Guinardó Power Outages Create a Lottery of Light and Heat

The intermittent supply has forced residents to alter their daily routines drastically. During a period of cold weather and rain, many have been left without heating. Others have been caught mid-shower as water boilers fail, or left unable to cook meals for fear that a sudden cut will spoil food in fully stocked fridges.

Residents describe the situation as a ‘lottery’, with cuts sometimes affecting all blocks simultaneously and other times hitting only specific flats. To cope, households have purchased camping gas stoves, lanterns, and flashlights. The fluctuation in voltage has also reportedly damaged household appliances, leading some, like Neri, to keep devices unplugged as a precaution.
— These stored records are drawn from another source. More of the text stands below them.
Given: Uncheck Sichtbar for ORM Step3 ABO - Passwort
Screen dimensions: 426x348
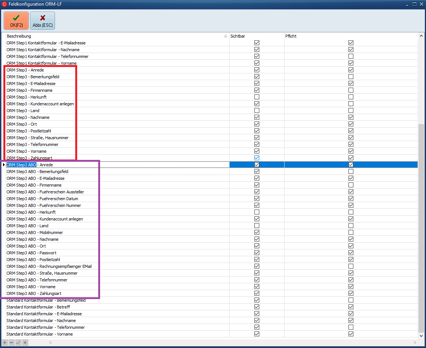Looking at the screenshot, I should 257,253.
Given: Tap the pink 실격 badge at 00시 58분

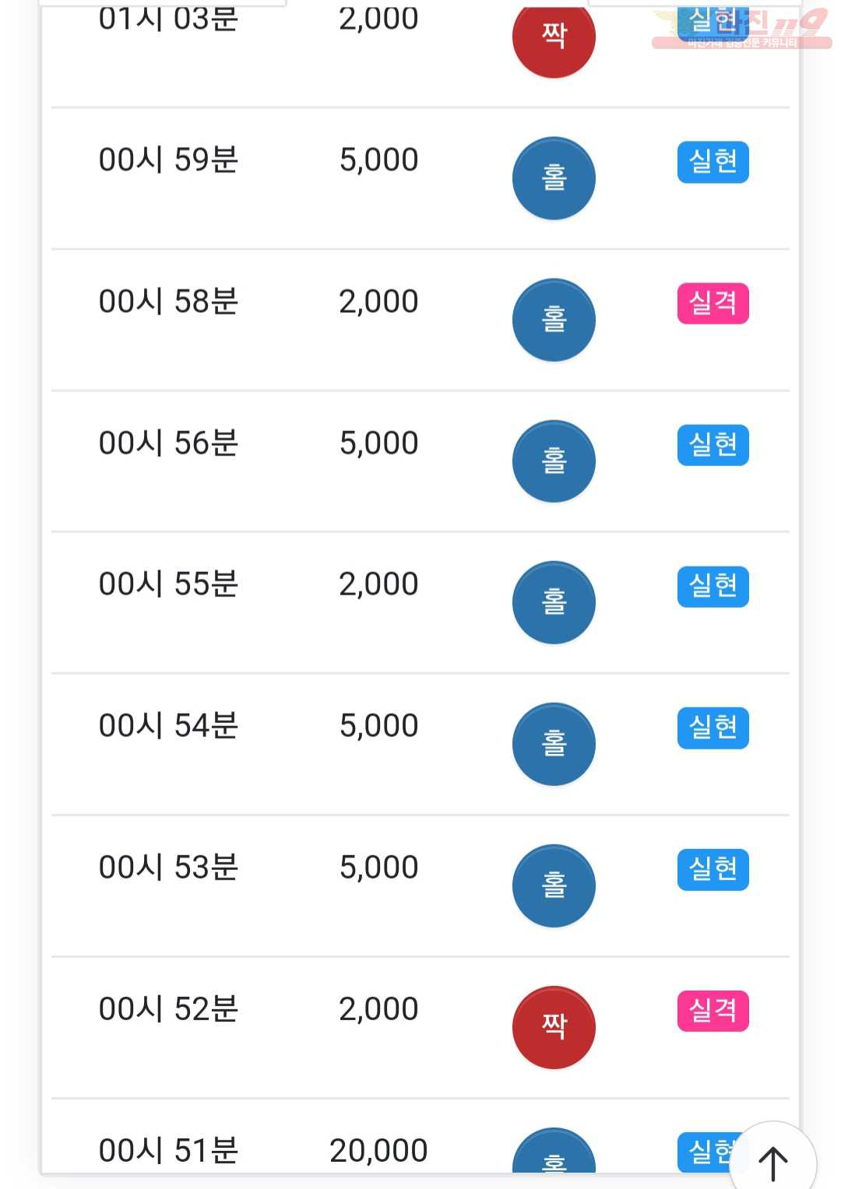Looking at the screenshot, I should click(x=713, y=303).
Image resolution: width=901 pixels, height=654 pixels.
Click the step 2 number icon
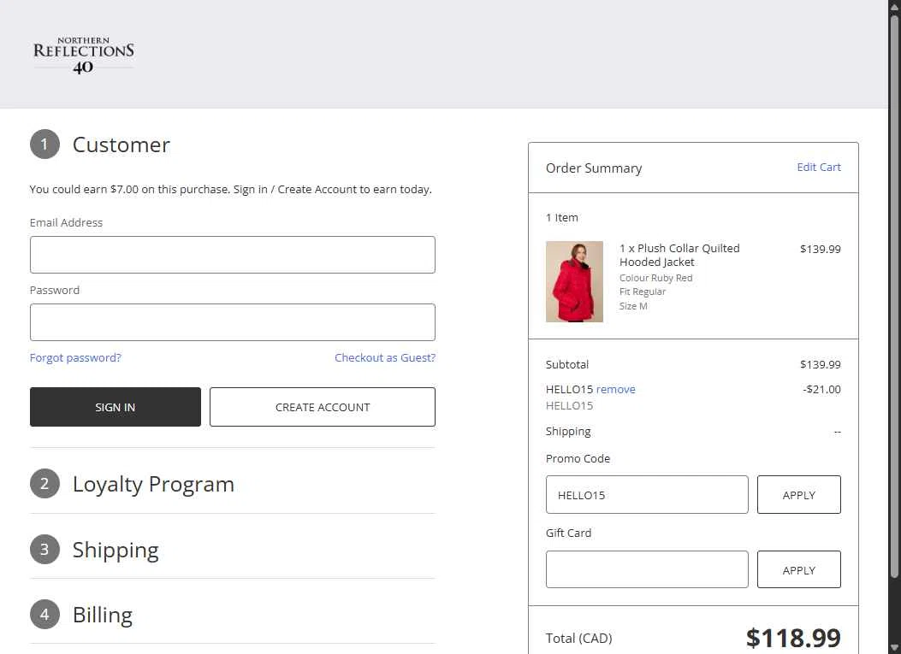coord(44,484)
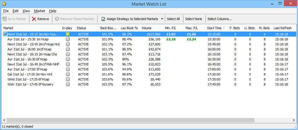Expand the Assign Strategy dropdown arrow
This screenshot has height=130, width=298.
(x=162, y=19)
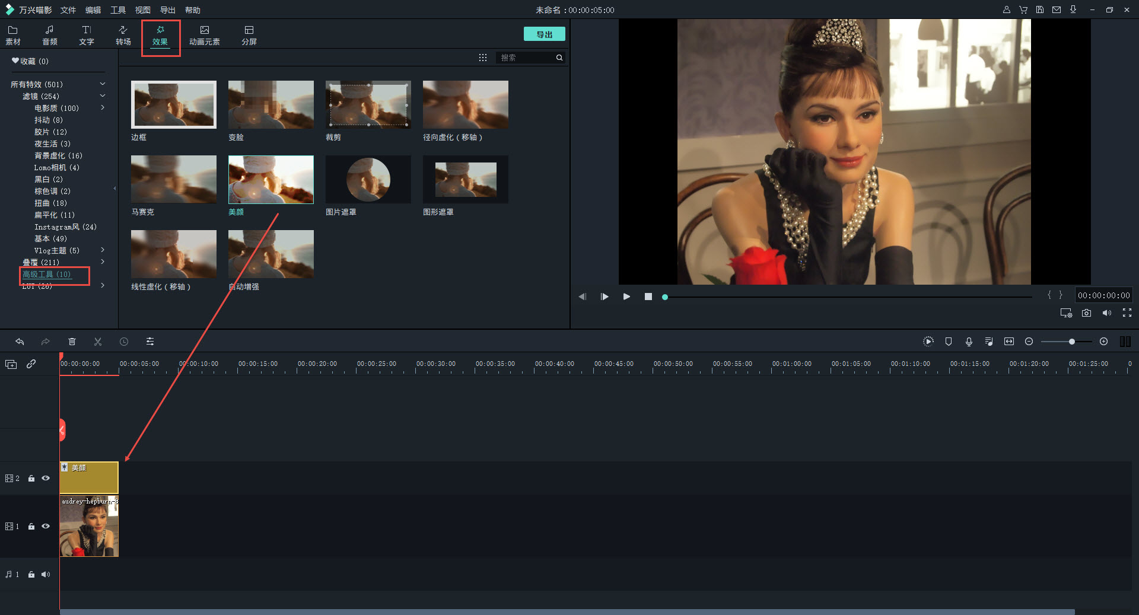
Task: Open the 转场 transitions tab
Action: [123, 35]

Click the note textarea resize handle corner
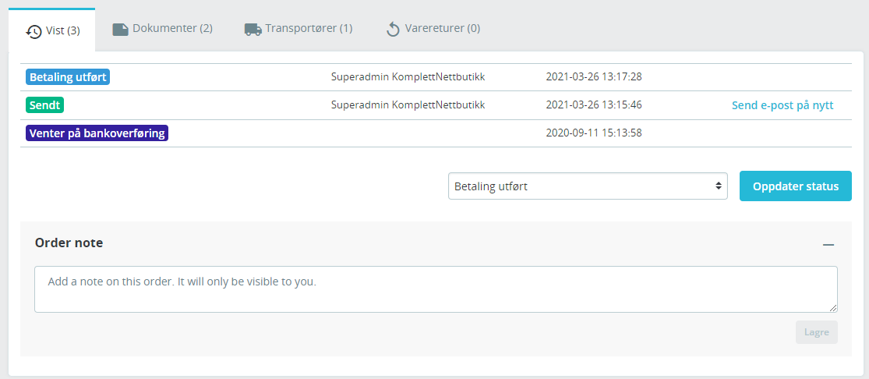pos(833,308)
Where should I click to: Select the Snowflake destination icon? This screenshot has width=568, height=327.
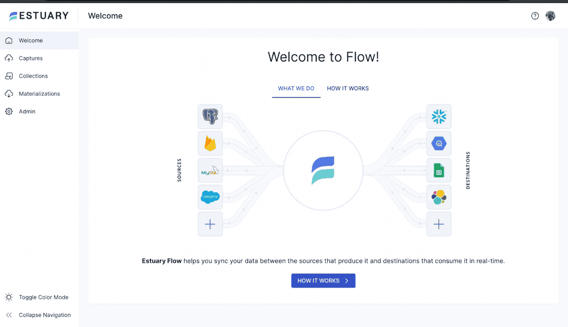(439, 116)
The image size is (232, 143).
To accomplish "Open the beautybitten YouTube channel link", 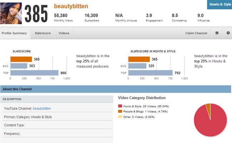I will coord(41,108).
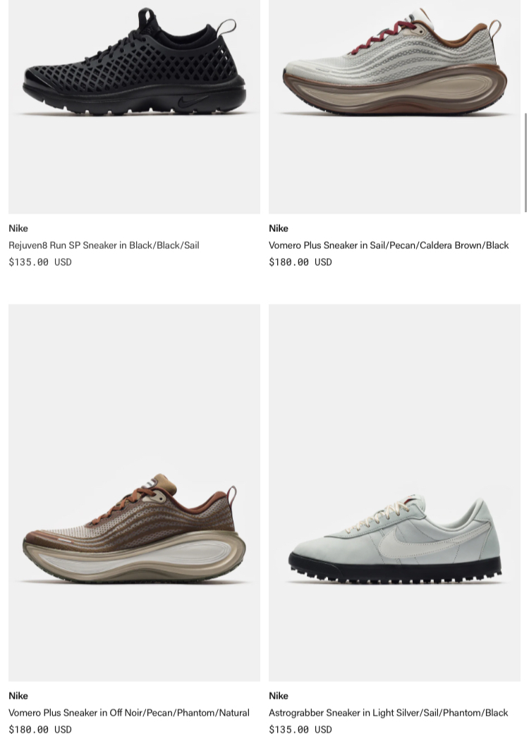Screen dimensions: 529x734
Task: Click Vomero Plus Sneaker in Off Noir/Pecan/Phantom/Natural title
Action: (x=129, y=712)
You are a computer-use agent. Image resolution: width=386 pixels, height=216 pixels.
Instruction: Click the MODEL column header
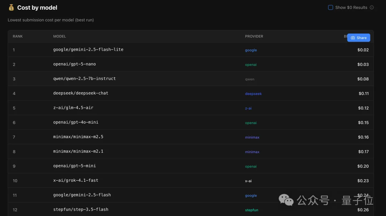click(59, 36)
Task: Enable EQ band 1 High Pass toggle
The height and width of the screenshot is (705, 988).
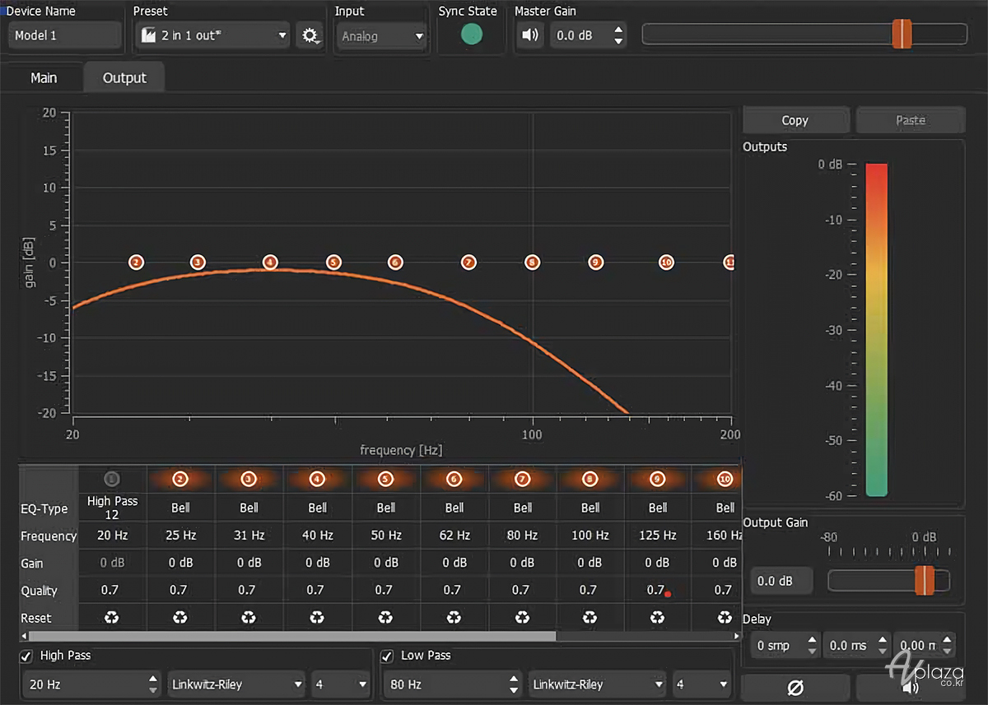Action: (113, 479)
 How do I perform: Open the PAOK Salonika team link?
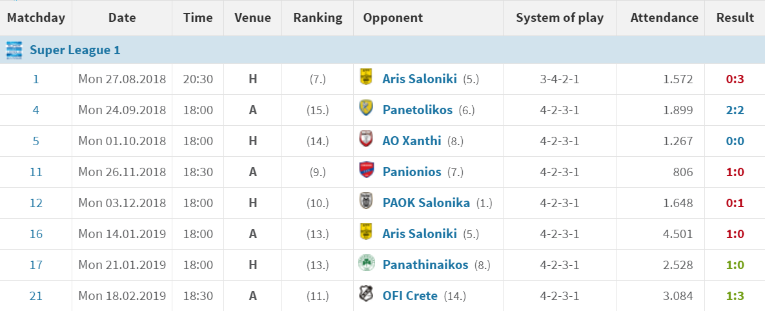click(426, 203)
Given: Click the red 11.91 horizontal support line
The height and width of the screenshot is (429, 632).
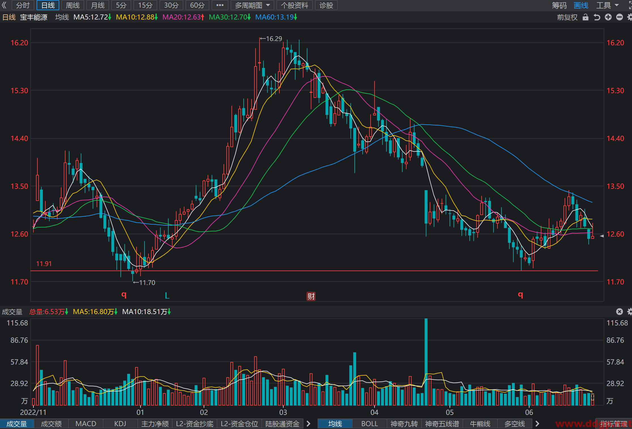Looking at the screenshot, I should point(314,271).
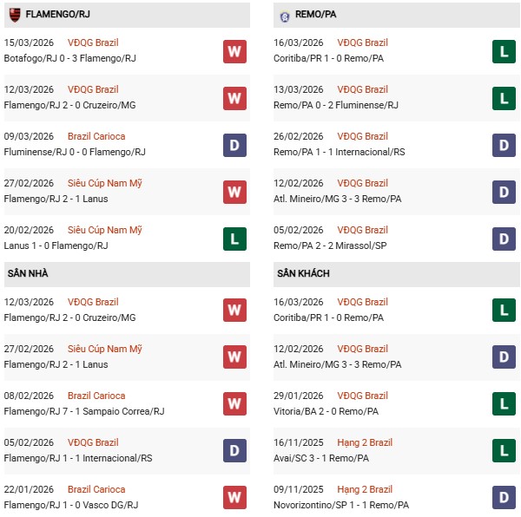Select the REMO/PA header tab

(x=319, y=16)
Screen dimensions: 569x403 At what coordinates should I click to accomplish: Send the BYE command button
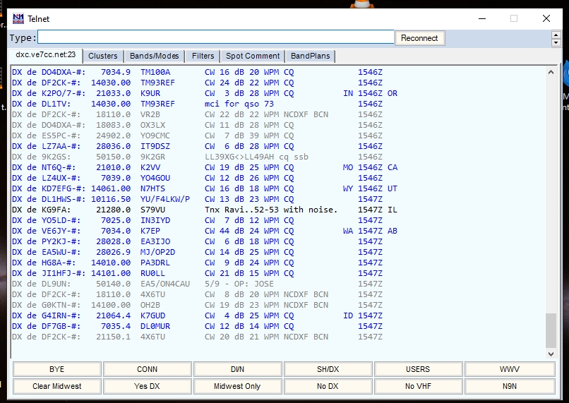pyautogui.click(x=56, y=369)
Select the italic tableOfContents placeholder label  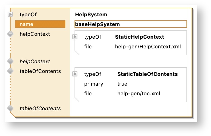(x=40, y=108)
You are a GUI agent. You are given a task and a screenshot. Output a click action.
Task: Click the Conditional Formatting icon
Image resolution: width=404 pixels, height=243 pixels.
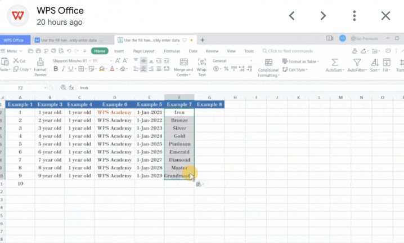click(268, 63)
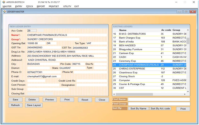The height and width of the screenshot is (125, 199).
Task: Click the Reset button
Action: tap(85, 100)
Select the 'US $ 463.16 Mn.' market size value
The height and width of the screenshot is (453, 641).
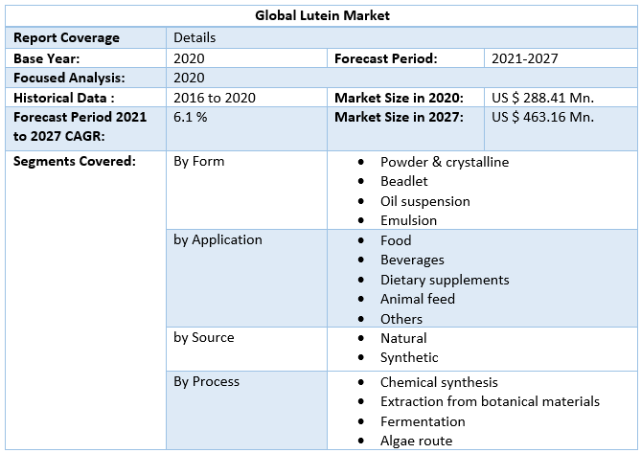click(542, 117)
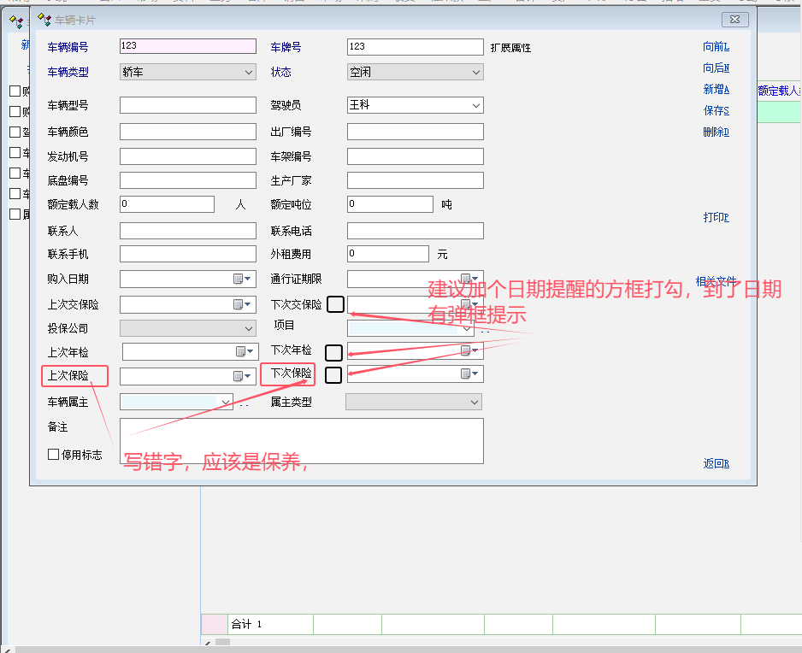802x653 pixels.
Task: Click the 通行证期限 calendar icon
Action: pyautogui.click(x=466, y=279)
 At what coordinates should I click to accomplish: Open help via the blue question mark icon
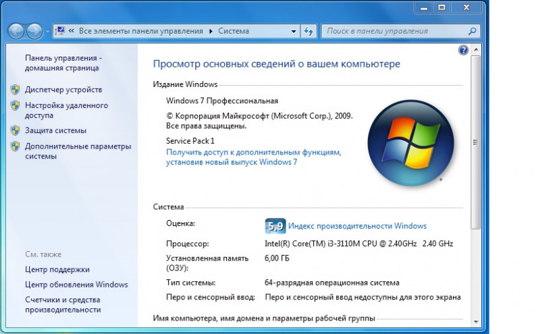pos(463,50)
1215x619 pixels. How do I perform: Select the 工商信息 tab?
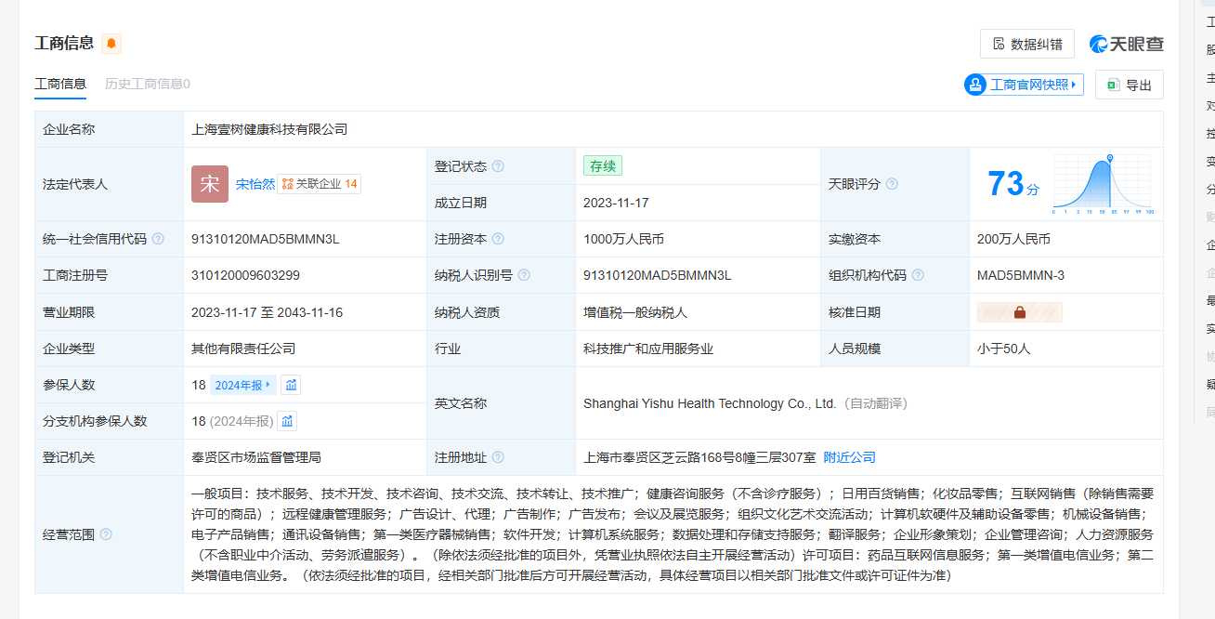pyautogui.click(x=60, y=84)
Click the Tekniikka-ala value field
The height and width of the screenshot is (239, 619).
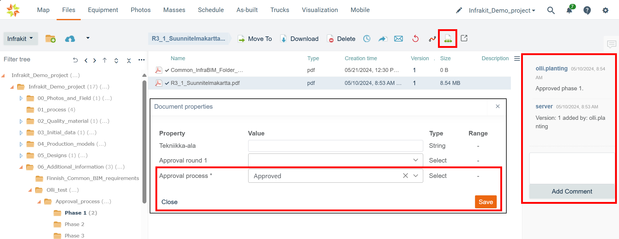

Those working from home have been displaced, forced to find alternative locations to ensure they can log on. Cristina Calderón, an online tutor, has had to leave her home repeatedly to continue teaching her classes.

Trapped on the Ninth Floor by Guinardó Blackouts

The most severe impact falls on the elderly and those with mobility issues living in the upper storeys of the nine-floor buildings. With lifts out of order during blackouts, vulnerable residents are effectively trapped.

Maria Magdalena Nin de Cardona, a ninth-floor resident recovering from a heart attack, fears the physical exertion of the stairs. ‘If something happens to me because I have to climb nine floors, who pays the consequences?’ she asks. She also notes that the power cuts render her teleassistance emergency pendant useless while she is at home.

Similarly, Helena Lamarca’s ten-year-old daughter, currently on crutches with a sprained ankle, has been unable to return home, staying with her grandmother instead because the stairs are impossible to navigate.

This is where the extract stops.